_To do_
Exact wording is needed for every line from the one holding "Click the red URL correction annotation" to the end of the records below; write those lines out and omit the pictures.

Top of Data extract

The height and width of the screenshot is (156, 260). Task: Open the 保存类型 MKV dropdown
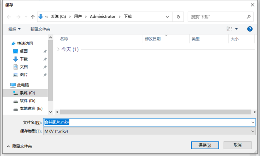[x=149, y=131]
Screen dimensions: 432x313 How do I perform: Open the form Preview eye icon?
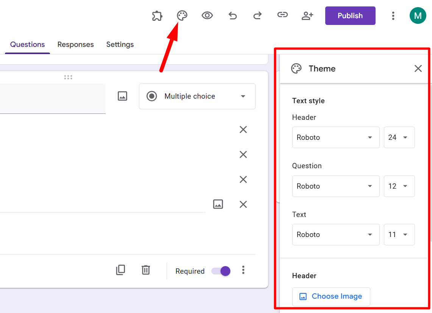point(207,15)
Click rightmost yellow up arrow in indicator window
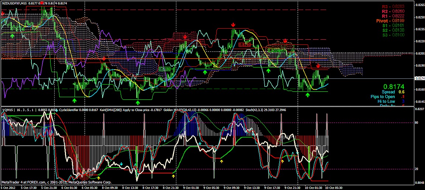This screenshot has width=425, height=190. pyautogui.click(x=282, y=161)
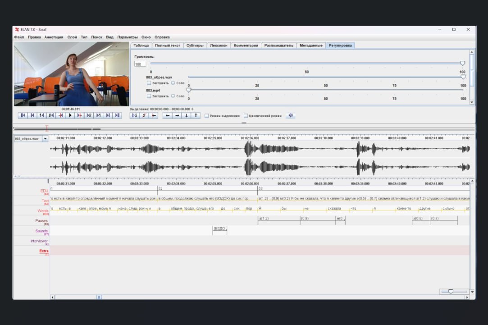Check Заглушить for 003_обрез.wav
Viewport: 488px width, 325px height.
pos(149,83)
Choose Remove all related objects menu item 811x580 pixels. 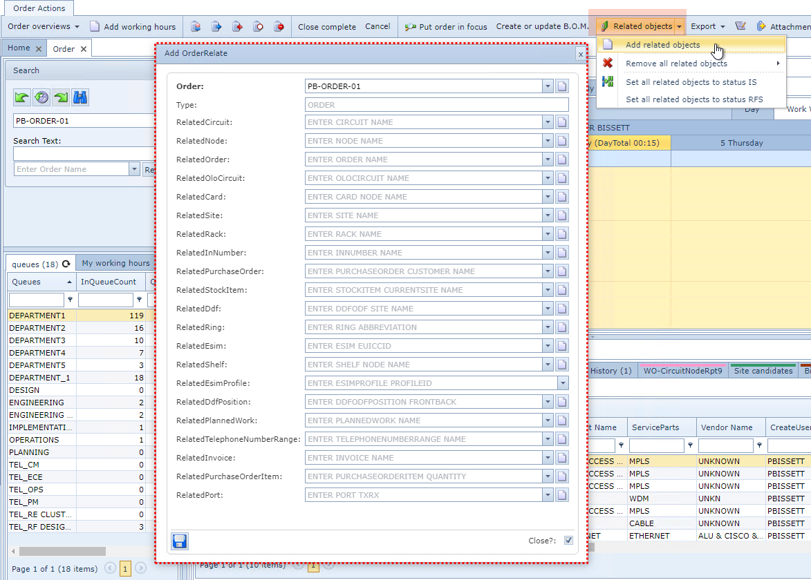point(676,64)
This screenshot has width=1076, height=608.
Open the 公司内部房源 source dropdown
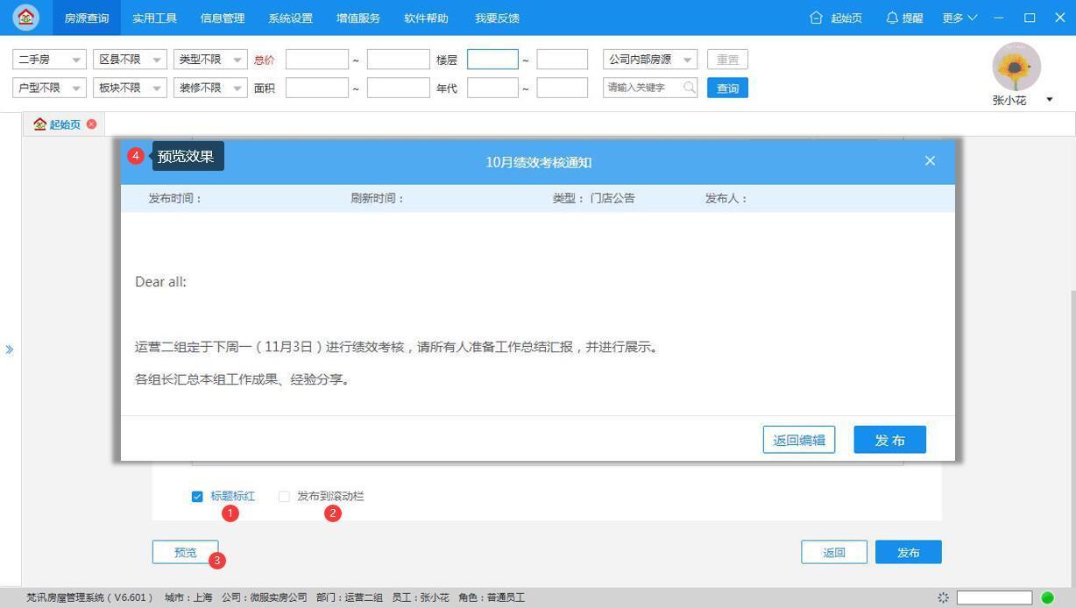click(648, 59)
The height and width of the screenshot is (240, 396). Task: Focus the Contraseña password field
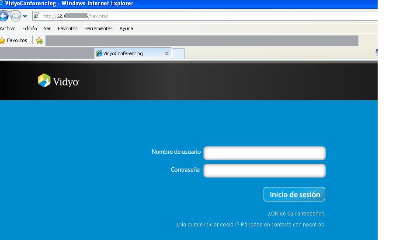point(264,170)
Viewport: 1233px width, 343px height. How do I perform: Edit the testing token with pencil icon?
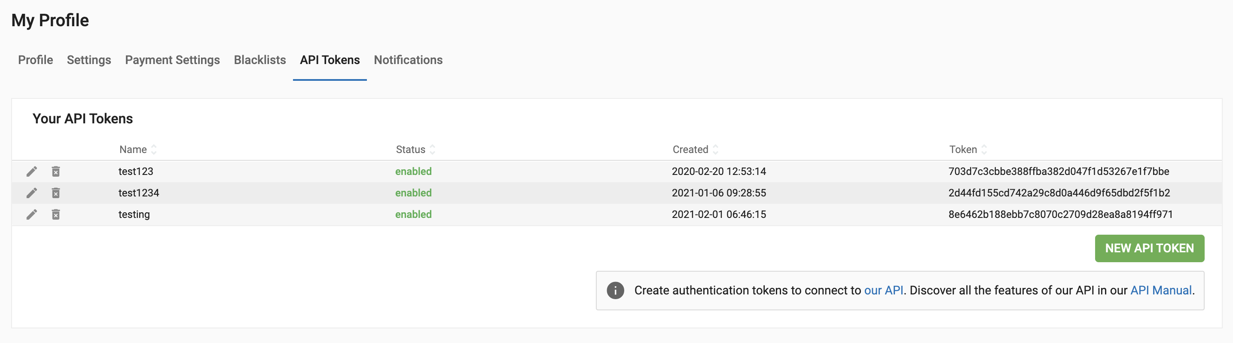(32, 215)
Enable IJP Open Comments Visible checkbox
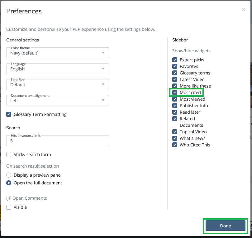 click(9, 207)
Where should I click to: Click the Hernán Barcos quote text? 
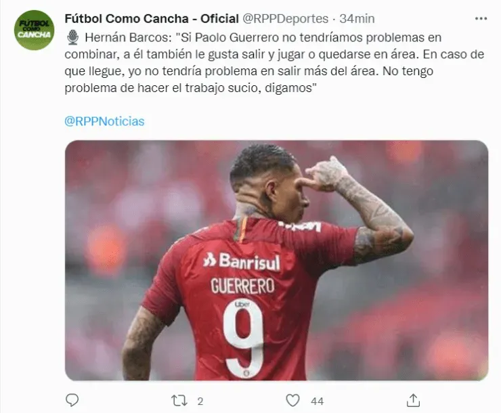pyautogui.click(x=274, y=62)
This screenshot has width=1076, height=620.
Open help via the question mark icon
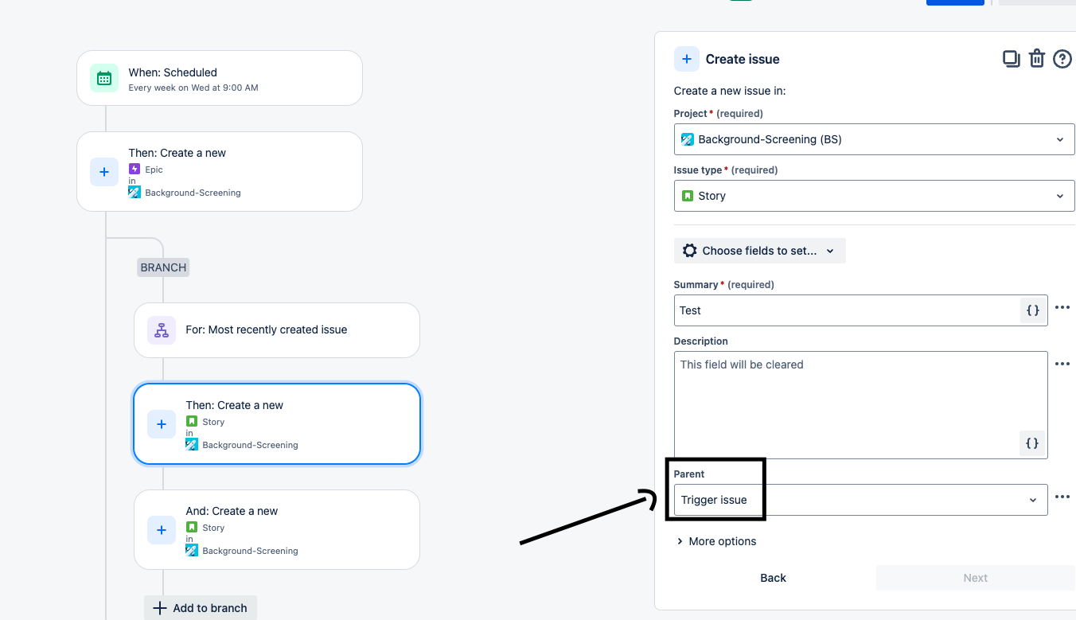[1062, 58]
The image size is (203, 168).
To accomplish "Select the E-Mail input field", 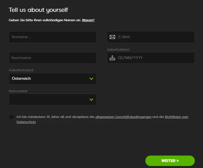I will point(154,37).
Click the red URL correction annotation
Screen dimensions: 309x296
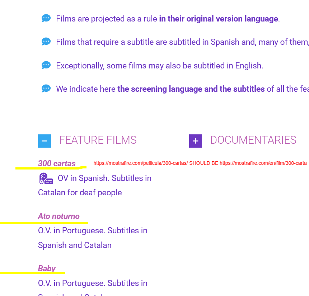tap(200, 163)
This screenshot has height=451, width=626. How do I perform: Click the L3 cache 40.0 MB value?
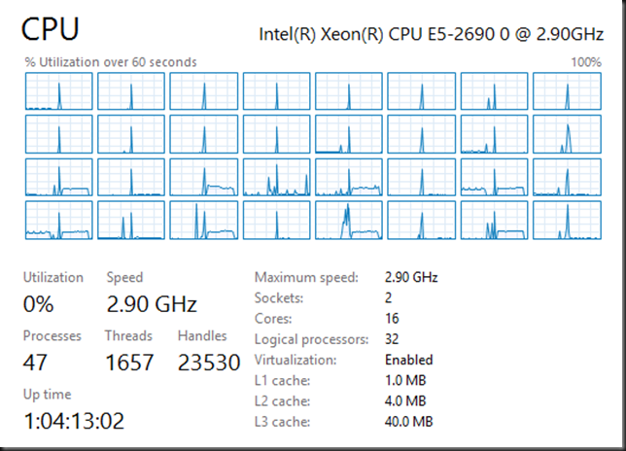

Bottom of Data extract

_Worked solution_
Click the red URL correction annotation
Screen dimensions: 309x296
tap(200, 163)
This screenshot has height=451, width=626. How do I perform: Click the L3 cache 40.0 MB value?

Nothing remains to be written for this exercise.